In July of last year, a military coup overthrew Bazoum. Since then, he and his spouse have remained in custody despite numerous requests for his release from Western nations and the ECOWAS regional political and economic grouping.

 

Colonel Amadou Abdramane, the junta’s spokesperson, stated on state television in August that the military government had “gathered the necessary evidence to prosecute the ousted president and his local and foreign accomplices for high treason and for undermining the internal and external security of Niger before competent national and international authorities.”

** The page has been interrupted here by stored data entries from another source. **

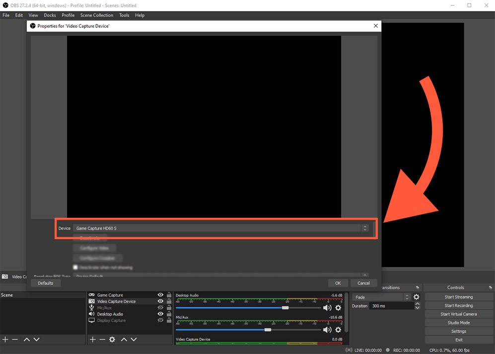This screenshot has height=354, width=495.
Task: Click the webcam icon beside Video Capture Device
Action: pos(91,301)
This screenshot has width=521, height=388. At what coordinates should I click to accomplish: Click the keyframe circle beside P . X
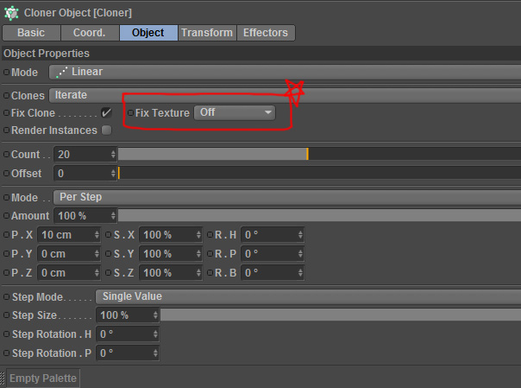point(6,234)
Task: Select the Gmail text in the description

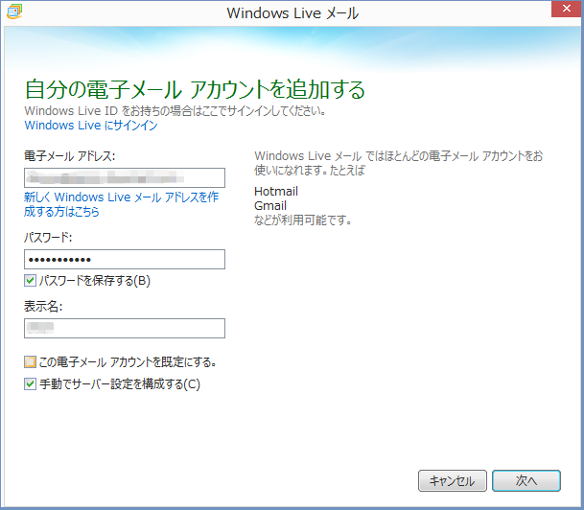Action: (x=270, y=206)
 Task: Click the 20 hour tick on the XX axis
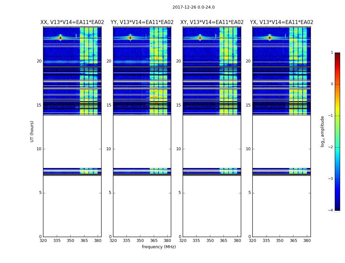click(x=39, y=61)
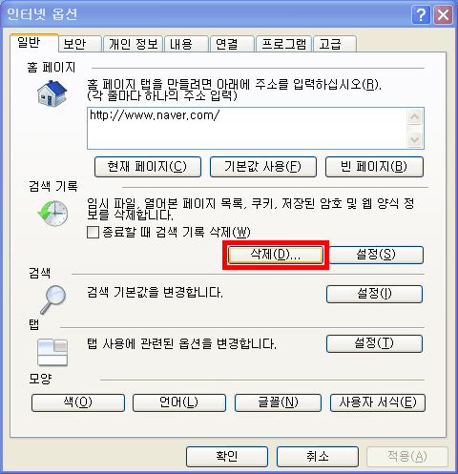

In a statement, one of his attorneys, Moussa Coulibaly, claimed that the court’s ruling cleared the path for Bazoum to face charges of treason and conspiracy to compromise state security.

The court proceedings “violated (ed) the absolute rights of the defence: we were not authorised to meet our client and the court refused to hear our arguments,” he added.

It was not immediately able to get in contact with the Niger government for a response. Because of Bazoum’s interactions with foreign heads of state and international organizations, the junta declared last year that it would bring high treason charges against him.

Following 2020, there have been eight coups in West and Central Africa that have brought the military government to power. Calls for Bazoum’s reinstatement have gone unanswered, including by the ECOWAS Court of Justice, which declared last year that his arrest was unjustified.

According to Bazoum’s attorneys, he and his spouse had never appeared before a magistrate. Lawyers said that since October, when their phone line at the White House was taken away, they have been cut off from the outside world and are only permitted to have visitors from their doctor.

Mohamed Bazoum Salem, the 23-year-old son of the deposed president, was given provisional parole from house imprisonment by the Niger military tribunal in January.